**WHAT TO WORK ON**
Lines holding the string "computer" are the ones to copy from this listing.
== MATERIAL PROVIDED ==
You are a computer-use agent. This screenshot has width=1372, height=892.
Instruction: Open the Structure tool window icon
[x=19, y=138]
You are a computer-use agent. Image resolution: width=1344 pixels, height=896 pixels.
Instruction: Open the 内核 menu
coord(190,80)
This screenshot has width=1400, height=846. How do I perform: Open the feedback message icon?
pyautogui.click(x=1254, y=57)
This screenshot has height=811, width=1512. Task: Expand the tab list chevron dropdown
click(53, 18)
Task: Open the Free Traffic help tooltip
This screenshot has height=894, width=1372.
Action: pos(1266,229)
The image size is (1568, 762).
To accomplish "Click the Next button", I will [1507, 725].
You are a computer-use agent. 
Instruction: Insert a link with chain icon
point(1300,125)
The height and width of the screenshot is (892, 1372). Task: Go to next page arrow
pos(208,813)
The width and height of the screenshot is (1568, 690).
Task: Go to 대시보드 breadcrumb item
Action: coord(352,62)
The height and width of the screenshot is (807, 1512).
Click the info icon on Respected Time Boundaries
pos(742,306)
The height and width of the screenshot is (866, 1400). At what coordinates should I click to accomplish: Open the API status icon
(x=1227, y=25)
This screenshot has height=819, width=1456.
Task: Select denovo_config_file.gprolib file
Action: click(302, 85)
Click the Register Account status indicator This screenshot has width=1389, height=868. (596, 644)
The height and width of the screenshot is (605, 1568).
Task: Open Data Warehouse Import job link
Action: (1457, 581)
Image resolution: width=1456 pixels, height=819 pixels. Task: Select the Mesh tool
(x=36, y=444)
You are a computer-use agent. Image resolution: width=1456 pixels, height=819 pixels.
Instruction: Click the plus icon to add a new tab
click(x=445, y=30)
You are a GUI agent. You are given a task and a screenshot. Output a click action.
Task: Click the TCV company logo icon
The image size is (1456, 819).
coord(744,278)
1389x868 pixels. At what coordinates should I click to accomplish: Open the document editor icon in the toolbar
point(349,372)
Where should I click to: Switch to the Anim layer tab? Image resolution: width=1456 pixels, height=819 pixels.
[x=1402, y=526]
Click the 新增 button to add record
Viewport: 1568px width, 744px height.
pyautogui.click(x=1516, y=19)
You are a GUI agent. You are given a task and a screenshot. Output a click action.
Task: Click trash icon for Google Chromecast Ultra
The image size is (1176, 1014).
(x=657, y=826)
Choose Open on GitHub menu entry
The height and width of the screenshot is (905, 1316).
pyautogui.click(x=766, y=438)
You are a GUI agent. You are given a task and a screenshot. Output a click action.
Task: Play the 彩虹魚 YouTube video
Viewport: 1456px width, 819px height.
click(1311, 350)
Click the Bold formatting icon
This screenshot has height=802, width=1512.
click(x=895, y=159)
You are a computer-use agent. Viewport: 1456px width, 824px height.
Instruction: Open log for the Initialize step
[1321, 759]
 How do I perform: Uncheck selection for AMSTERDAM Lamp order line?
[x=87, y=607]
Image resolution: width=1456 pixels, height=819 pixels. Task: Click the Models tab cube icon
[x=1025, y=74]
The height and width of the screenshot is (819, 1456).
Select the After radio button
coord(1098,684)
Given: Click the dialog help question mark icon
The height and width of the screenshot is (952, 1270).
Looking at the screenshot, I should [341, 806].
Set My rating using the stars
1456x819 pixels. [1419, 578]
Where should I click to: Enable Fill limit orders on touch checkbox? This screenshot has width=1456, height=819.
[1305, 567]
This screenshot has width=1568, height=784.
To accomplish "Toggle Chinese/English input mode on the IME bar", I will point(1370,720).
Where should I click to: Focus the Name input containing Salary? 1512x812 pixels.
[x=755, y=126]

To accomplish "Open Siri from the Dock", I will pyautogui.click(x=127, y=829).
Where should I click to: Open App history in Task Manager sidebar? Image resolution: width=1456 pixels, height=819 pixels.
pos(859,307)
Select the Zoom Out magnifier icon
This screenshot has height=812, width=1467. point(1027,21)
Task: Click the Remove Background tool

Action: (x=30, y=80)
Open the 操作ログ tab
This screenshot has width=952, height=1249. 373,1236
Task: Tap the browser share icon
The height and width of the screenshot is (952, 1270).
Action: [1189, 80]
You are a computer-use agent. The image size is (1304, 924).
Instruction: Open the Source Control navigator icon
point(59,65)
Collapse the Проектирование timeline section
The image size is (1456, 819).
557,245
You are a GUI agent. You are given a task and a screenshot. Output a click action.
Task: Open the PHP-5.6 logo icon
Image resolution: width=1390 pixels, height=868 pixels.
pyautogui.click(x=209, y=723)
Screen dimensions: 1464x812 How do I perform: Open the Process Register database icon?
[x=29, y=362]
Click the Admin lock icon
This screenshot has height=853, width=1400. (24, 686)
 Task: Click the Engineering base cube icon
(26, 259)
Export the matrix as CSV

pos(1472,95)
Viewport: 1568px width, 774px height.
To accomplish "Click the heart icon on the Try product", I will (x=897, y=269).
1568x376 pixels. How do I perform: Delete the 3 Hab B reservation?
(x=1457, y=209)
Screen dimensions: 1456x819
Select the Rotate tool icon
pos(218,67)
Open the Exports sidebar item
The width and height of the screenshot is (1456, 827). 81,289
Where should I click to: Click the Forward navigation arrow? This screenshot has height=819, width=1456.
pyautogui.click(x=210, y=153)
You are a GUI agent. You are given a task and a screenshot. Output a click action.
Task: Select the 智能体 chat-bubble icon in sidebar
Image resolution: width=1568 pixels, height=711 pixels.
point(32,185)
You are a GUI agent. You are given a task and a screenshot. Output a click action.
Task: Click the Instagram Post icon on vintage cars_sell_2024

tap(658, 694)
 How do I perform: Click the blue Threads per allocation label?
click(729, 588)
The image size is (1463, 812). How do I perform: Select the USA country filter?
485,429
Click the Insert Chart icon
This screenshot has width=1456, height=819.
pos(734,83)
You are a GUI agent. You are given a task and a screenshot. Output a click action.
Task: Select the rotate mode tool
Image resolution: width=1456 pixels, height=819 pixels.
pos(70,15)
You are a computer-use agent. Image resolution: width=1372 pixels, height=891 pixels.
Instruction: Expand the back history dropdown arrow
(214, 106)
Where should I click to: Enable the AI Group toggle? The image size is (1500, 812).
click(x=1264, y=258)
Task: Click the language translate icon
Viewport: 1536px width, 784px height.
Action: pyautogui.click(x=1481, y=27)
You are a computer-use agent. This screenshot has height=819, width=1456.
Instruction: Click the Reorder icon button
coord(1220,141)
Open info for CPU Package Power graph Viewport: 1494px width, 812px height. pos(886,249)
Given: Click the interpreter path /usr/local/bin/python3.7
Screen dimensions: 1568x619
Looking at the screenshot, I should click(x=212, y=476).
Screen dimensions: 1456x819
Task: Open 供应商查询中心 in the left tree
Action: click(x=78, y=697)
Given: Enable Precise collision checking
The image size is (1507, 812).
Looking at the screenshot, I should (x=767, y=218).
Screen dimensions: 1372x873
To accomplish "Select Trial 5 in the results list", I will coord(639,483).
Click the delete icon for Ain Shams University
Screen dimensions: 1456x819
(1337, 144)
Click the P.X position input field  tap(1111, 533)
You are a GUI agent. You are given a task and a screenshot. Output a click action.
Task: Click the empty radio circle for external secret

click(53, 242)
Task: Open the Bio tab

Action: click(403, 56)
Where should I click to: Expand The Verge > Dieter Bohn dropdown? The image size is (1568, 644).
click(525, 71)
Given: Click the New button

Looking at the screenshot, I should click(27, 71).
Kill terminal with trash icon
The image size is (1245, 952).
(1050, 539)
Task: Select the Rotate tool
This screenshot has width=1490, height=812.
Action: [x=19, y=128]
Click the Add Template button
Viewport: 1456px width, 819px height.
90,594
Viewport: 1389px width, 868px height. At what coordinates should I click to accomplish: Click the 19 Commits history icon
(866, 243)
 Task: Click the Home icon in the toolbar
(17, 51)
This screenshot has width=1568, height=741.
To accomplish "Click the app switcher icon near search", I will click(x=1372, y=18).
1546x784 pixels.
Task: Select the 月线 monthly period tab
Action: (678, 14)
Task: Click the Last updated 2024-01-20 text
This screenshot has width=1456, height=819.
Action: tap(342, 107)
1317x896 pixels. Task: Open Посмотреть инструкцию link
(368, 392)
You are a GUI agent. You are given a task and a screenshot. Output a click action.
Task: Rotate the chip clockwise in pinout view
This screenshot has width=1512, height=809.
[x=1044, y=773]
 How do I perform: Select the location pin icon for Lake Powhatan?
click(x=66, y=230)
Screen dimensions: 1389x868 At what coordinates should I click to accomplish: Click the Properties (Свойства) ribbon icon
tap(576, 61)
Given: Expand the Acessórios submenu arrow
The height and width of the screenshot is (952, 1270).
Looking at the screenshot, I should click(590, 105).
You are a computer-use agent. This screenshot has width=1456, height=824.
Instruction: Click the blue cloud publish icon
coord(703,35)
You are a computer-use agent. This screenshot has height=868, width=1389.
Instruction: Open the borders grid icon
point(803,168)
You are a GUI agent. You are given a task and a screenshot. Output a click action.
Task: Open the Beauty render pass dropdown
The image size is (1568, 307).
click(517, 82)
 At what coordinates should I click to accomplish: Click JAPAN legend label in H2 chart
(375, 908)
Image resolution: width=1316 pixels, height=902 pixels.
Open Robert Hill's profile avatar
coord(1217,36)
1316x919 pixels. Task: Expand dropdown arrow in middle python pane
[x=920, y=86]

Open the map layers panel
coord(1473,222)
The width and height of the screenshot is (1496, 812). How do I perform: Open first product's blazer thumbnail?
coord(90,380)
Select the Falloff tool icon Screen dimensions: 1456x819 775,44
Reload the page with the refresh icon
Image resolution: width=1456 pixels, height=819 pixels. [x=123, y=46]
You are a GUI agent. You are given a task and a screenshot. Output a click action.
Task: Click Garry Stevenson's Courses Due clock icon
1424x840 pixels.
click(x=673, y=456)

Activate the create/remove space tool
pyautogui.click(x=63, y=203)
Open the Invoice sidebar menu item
===
**WORKED SOLUTION**
You are a computer-use agent. This screenshot has width=1372, height=892.
You are a computer-use agent. Image resolution: width=1344 pixels, height=896 pixels.
You are a computer-use agent. 
You are a computer-use agent. Image resolution: width=1456 pixels, height=819 pixels.
You are a computer-use agent. Viewport: 1456px width, 824px height.
You are a computer-use agent. The image size is (1304, 924).
You are a computer-use agent. Image resolution: width=1372 pixels, height=891 pixels.
You are a computer-use agent. This screenshot has height=819, width=1456.
You are a computer-use agent. This screenshot has width=1456, height=824.
You are a computer-use agent. This screenshot has height=868, width=1389.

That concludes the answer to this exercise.